There are a lot of tools that help us work clean and fast like Git and Bitbucket, Vagrant, Gulp, Laravel or Angular to mention just some parts of our tech stack. Tools are important but you always have to rethink your chain. Every tool binds you more to your setup. It’s about the right amount and what fits best to the needs of your team.

The Liechtenecker Team

The Liechtenecker Team

Are there any tools missing from your setup?

That’s a tough one. Right now I wouldn’t say I am missing something but I know there are always ways to improve the setup. I also think you have to work on your setup permanently because it is a never ending process. Technologies, software, and people as well, are constantly changing. You need to see these changes and be able to adopt your system. But in the end it all comes down to helping your team doing a better job. It’s like a framework that helps you to focus on the business problems instead of the programming language basics.

Let’s get back to the development workflow: How did your workflow evolve over time?

Ok let’s have a look. In the past we did a lot of different projects of all sizes. We did knew about Git but barely used it. So the basic workflow was asking if anyone else is working on file X. If not, you were able to edit and upload it via FTP ? . Of course you didn’t want the client to see your changes or var_dump tests immediately, so you would check for the IP in the code. I guess these were the days of cowboy coders.

These days are definitely over. Today we wouldn’t start a project without using Git. It’s a no brainer and it gives you so much power and control. Of course it could overwhelm someone at the beginning but it is a tool every good dev has to get familiar with. In most of our projects we use a feature branch workflow. Everything is developed in separate branches. For us it is enough to distinguish between a feature and bugfix branch, next to a production and staging branch. Once the work is done and the tests are green we merge the branch and push it to a staging or live server. This depends on the project and the client. As I mentioned tests are very important for us too. I would lie if I said we write tests for all of our projects, but we do for most of them. This is also something that depends on the project. For product-like projects like Wuzzlio it is clearly great to have lots of them because they make me sleep better at night ?.
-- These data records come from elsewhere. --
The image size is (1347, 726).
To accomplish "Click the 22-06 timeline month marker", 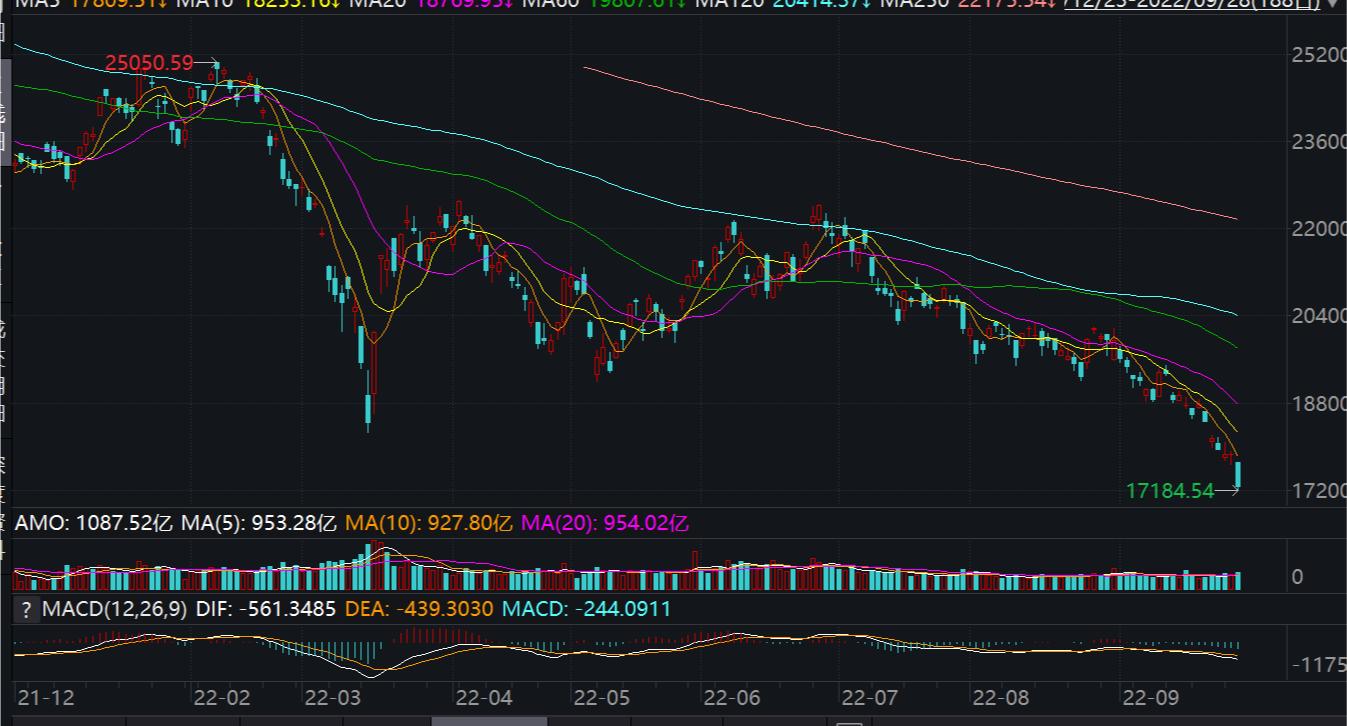I will click(x=735, y=697).
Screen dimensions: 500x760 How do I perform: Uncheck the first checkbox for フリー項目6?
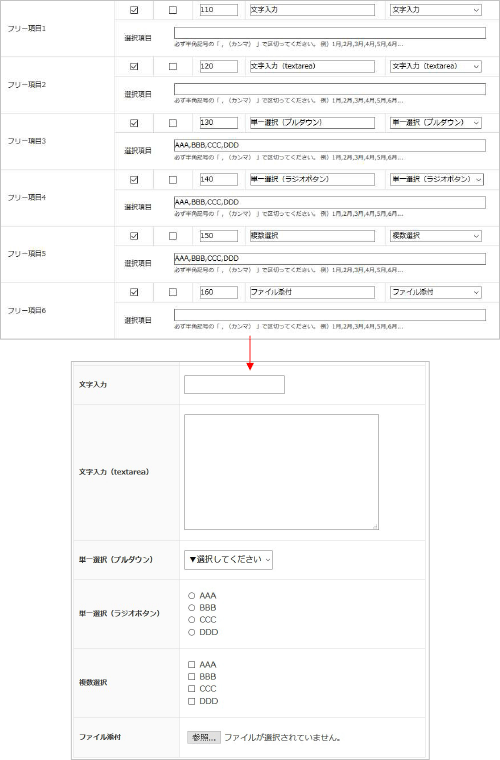[134, 292]
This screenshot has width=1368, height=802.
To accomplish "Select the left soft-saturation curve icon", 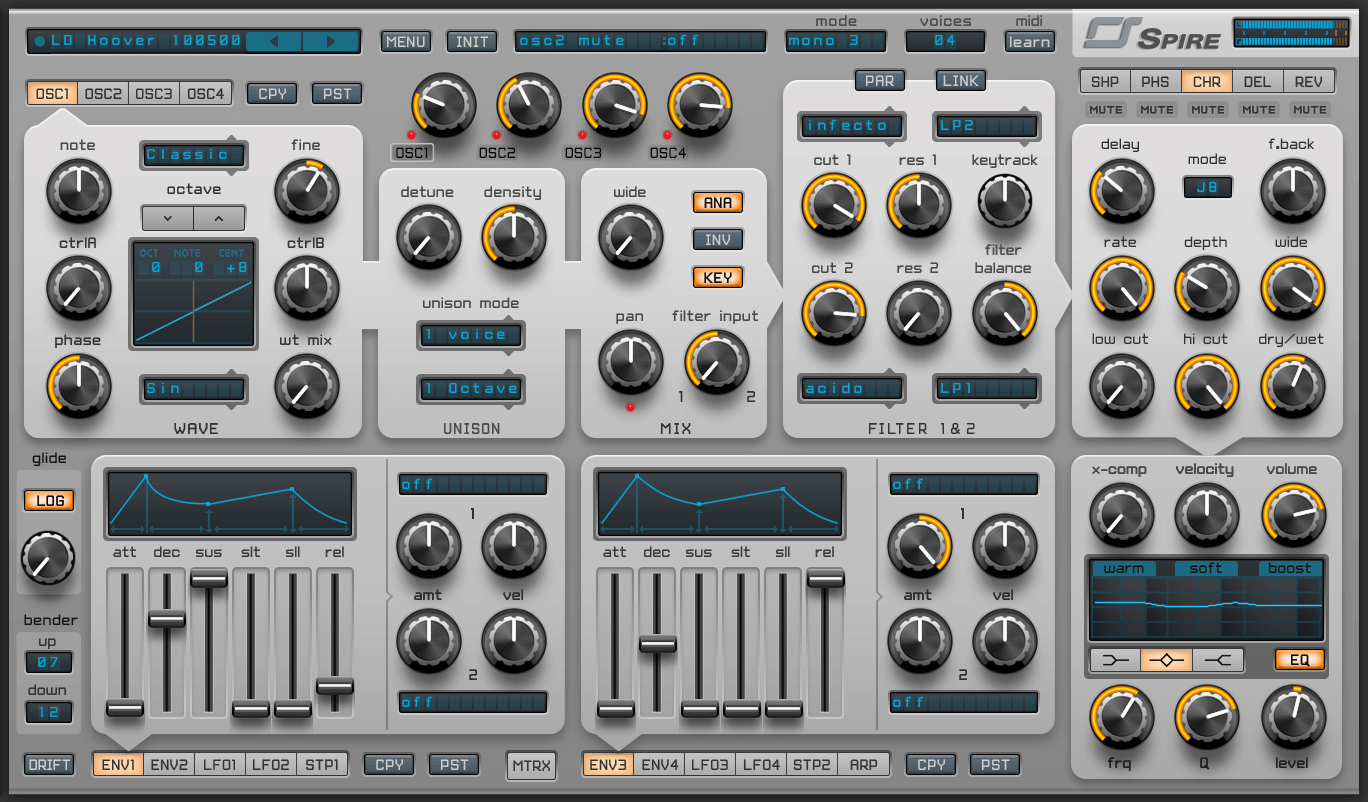I will (1115, 659).
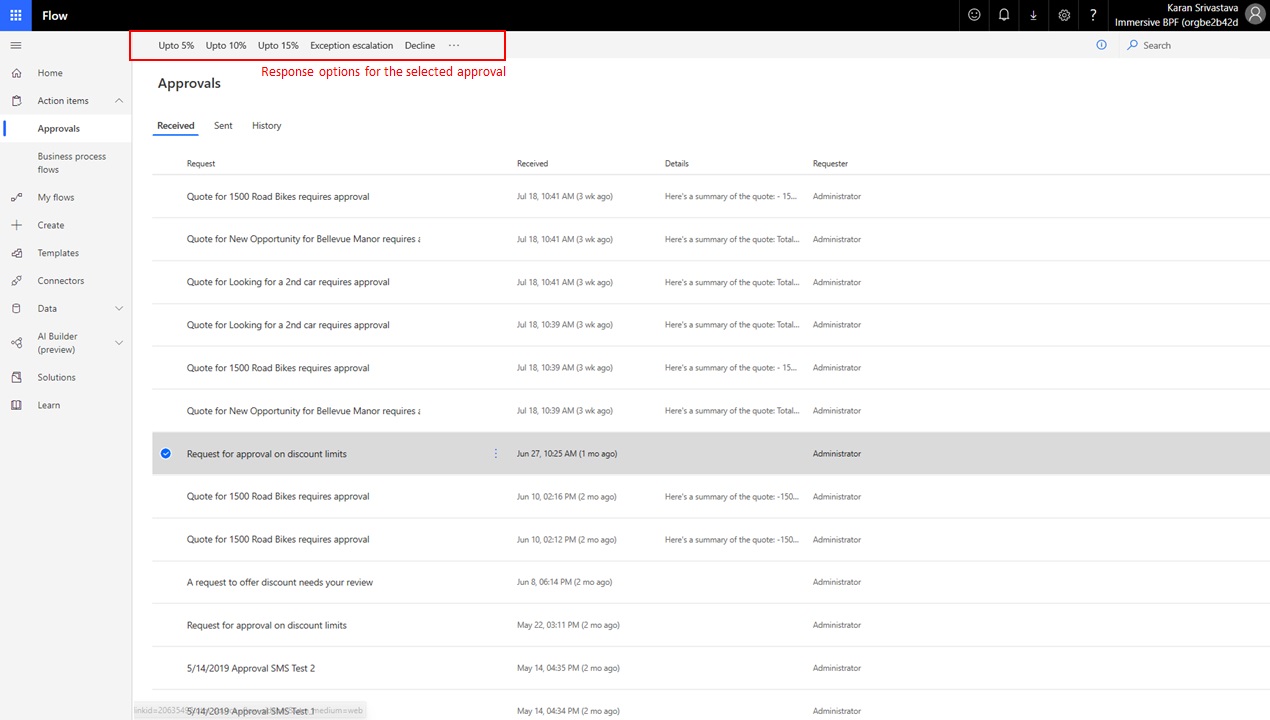Screen dimensions: 1270x720
Task: Click the download arrow icon
Action: [1034, 15]
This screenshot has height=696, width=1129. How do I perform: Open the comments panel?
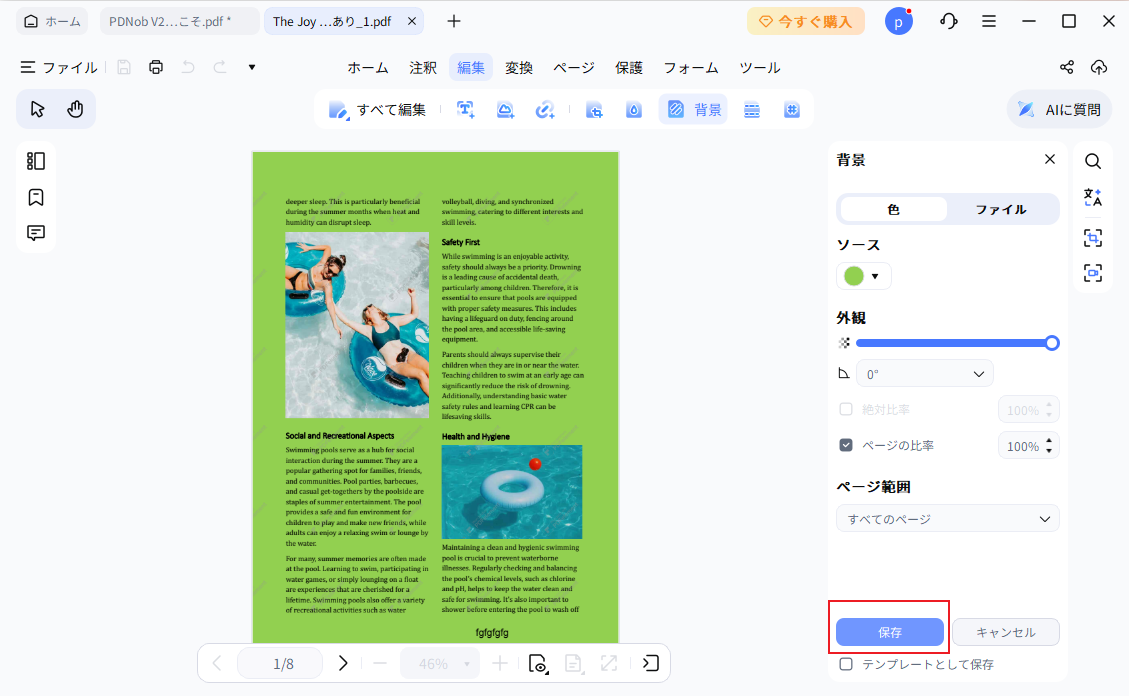point(36,232)
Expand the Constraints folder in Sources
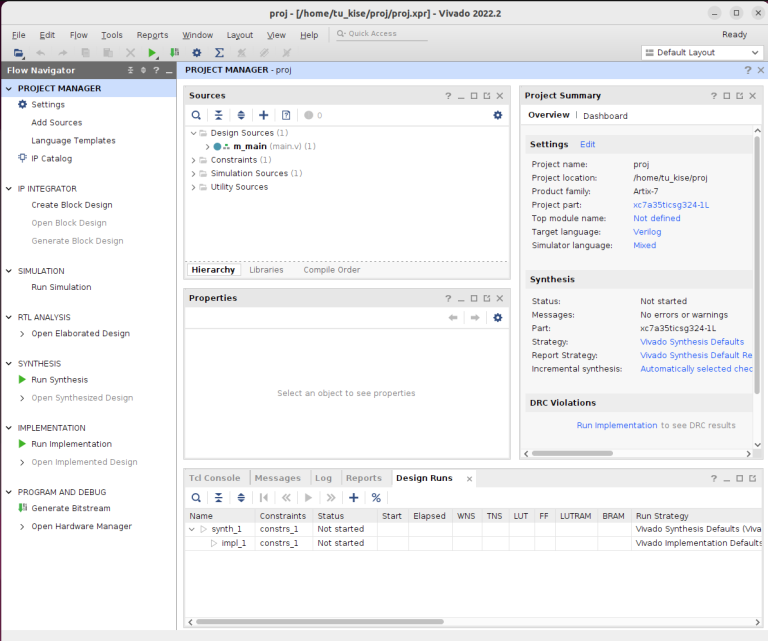The width and height of the screenshot is (768, 641). coord(194,160)
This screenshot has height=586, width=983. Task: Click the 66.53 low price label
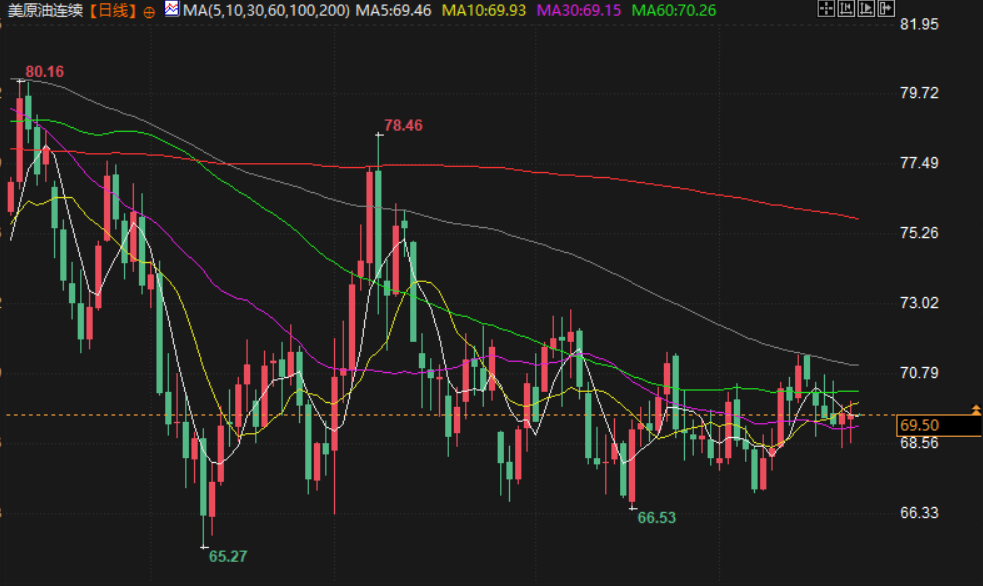(656, 517)
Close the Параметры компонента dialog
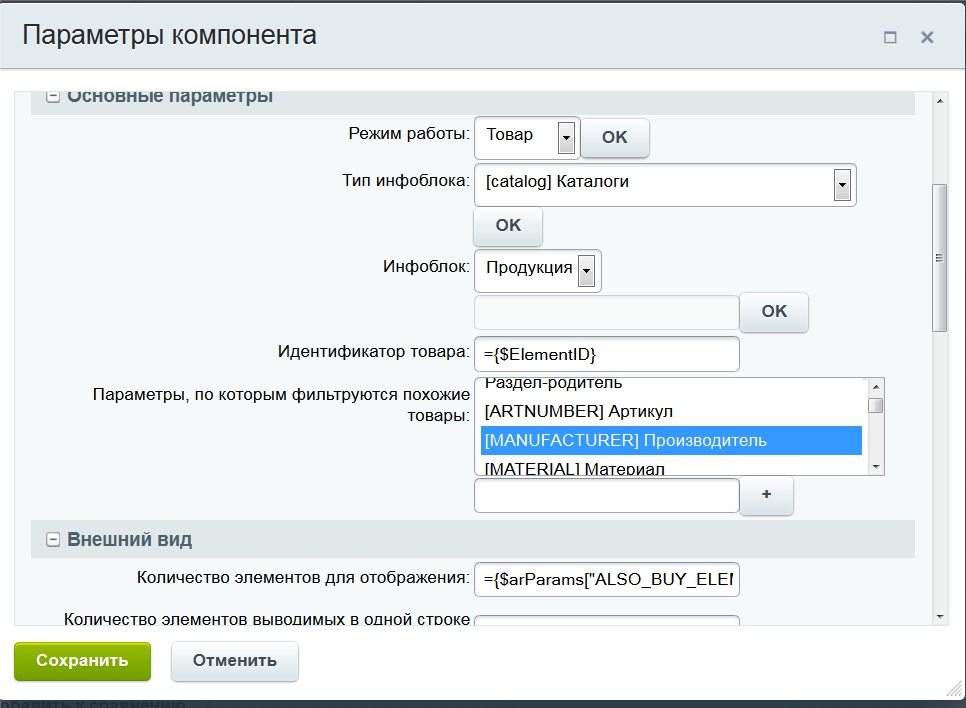The image size is (966, 708). [927, 38]
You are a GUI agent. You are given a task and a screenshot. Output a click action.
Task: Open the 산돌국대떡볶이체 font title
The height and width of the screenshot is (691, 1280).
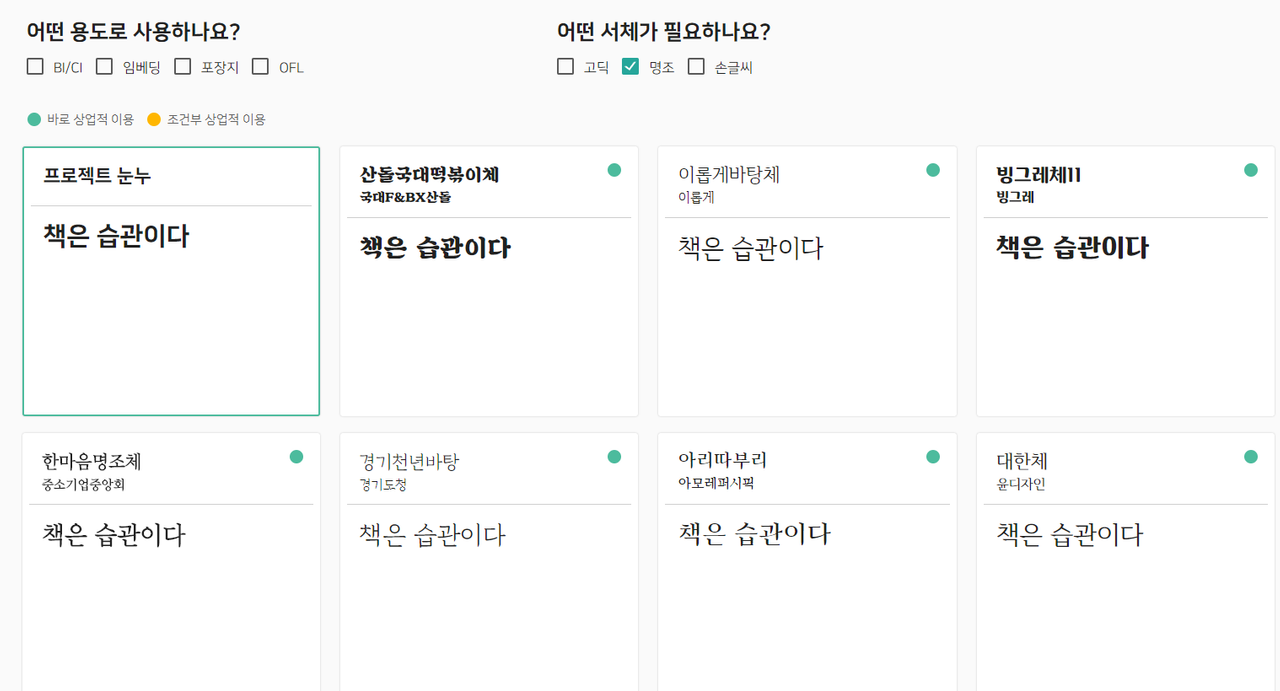(x=429, y=175)
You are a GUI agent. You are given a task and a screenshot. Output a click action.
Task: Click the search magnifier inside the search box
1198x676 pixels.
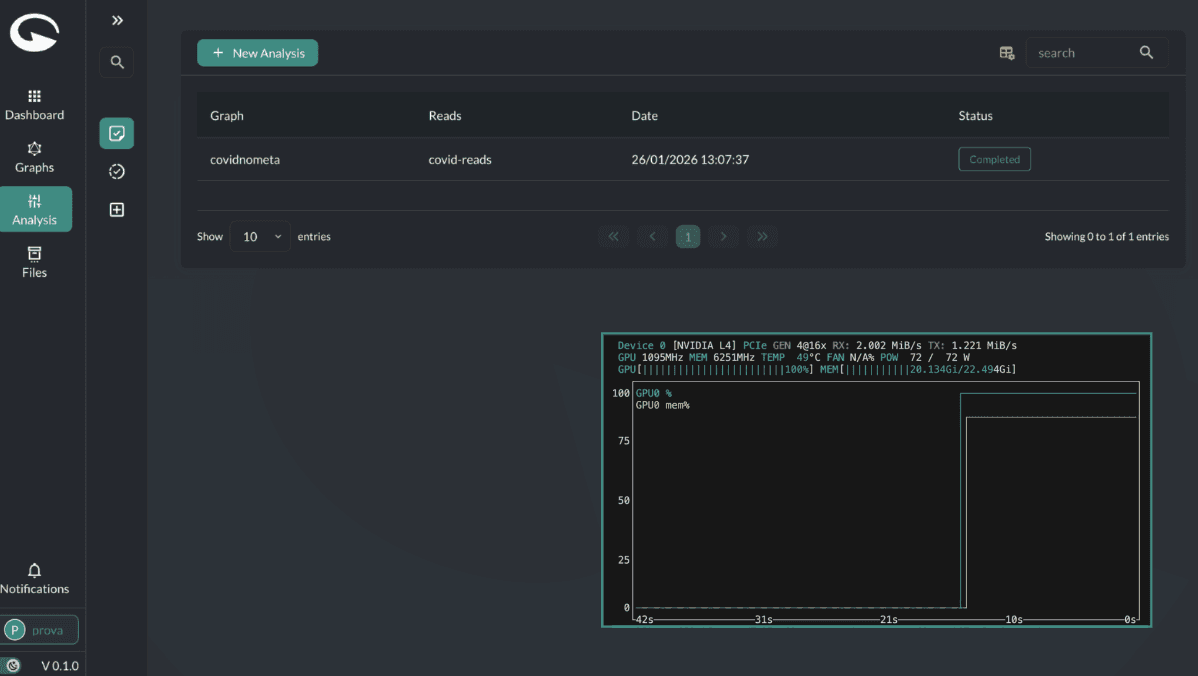coord(1146,52)

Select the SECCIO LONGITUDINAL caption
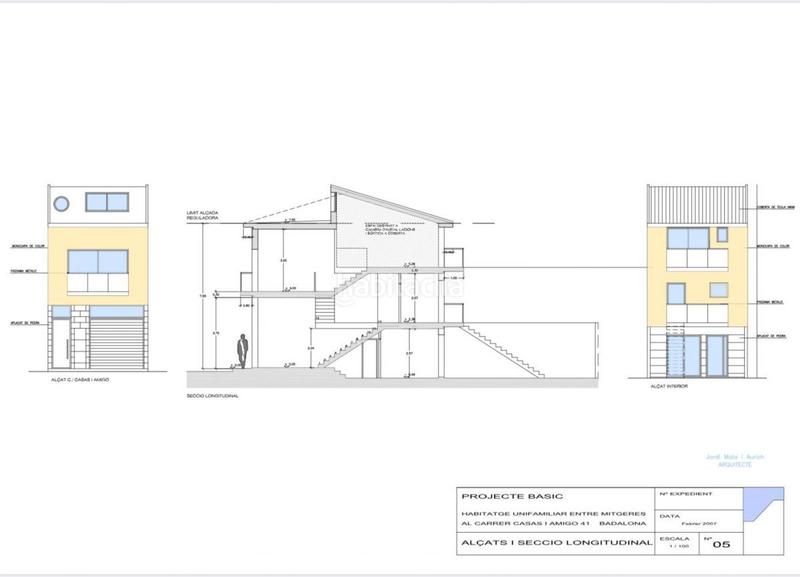click(x=210, y=395)
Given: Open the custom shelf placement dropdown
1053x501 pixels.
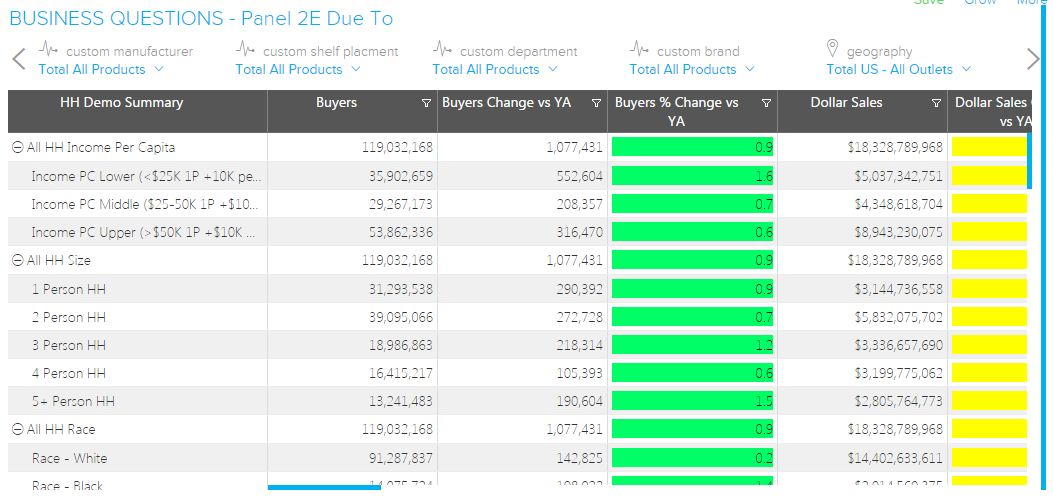Looking at the screenshot, I should pyautogui.click(x=298, y=70).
Deployment is another topic where we have various workflows. Some of our clients have their own hosting provider where we depend on their setup. But for our latest products we have separate server droplets where we are taking care of the whole provisioning part too. This is great because this way we are able to test new stuff like PHP7 and HTTP/2, as we do on Wuzzlio. To deploy we basically just use SSH and Git. It is simple but convenient. Tools like Laravel Envoy help us to automate these tasks.

What are your plans to evolve your development workflow in the future, if any?

Now that we are concentrating on bigger and long-term projects I guess we will take a closer look at Continuous Integration and Continuous Deployment. I always like to automate as much as possible and a better deployment workflow will definitely be something the whole team can benefit from.

Discussing new ideas

Discussing new ideas

Thanks! Anything missing you want to point out?

Maybe just a little reminder for every developer out there that we are responsible for what the web will be in the future. Let’s build things to last and products that really enhance the user’s life. I know it’s hard but we are capable of making the web even better and it will be worth it. Finally I just want to say thank you for this great interview and it’s awesome to be part of this blog series.

Change doesn’t happen over night, but if a team is dedicated to make it happen, you can be sure it’ll find a way. Thanks to Christoph for these great insights into an evolving company. I like the theme of doing one step at a time a lot. Recognizing your weak points can be demoralizing when you realize there are a few of those. But you will only get better if you start with what you have and improve continuously.